In March-2021, Google released1 for General Availability a Dataproc enhancement supporting Stop/Startable Clusters2. This feature allows you to stop an inactive Dataproc cluster, to later be re-started when it is needed again.
In this article, we’ll take a closer look at this feature, with an aim to better understand its cost implications and to help you determine if it will be helpful to your cost-reduction efforts.
When you create a Dataproc cluster, you are paying for the GCE instances to support that cluster for the duration of that cluster’s lifetime.
This new feature provides the ability to
stop the GCE instances while the cluster is not needed for jobs, and then to
start the cluster again when you need it.
$ gcloud dataproc clusters stop cluster-name \ --region=region $ gcloud dataproc clusters stop cluster-name \ --region=region
This feature is useful if you are using Dataproc with local HDFS storage that takes a substantial time to populate. You probably have long-running (24/7) Dataproc clusters in this situation.
Some Dataproc use-cases are ephemeral. Clusters are only created for the duration of a job or set of jobs, and then the cluster is deleted.
For ephemeral use-cases, the Stop/Start would only be a beneficial alternative if eliminating the cluster provisioning process is important to you.

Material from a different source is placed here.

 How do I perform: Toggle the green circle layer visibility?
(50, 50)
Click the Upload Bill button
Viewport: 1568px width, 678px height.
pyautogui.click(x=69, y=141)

By stopping the GCE instances, you are no longer billed for CPU or Memory. You are, however, still billed for the persistent disks for these instances, and potentially other resources such as public IP addresses.
A standard practice we recommend for ephemeral Dataproc use-cases is to use the Cluster Scheduled Deletion
--max-idle flag to automatically de-provision the cluster after a period of inactivity.
Dataproc Start/Stop functionality can help you reduce cluster costs for long-running Dataproc clusters where there is a significant amount of data seeded in its local HDFS filesystem.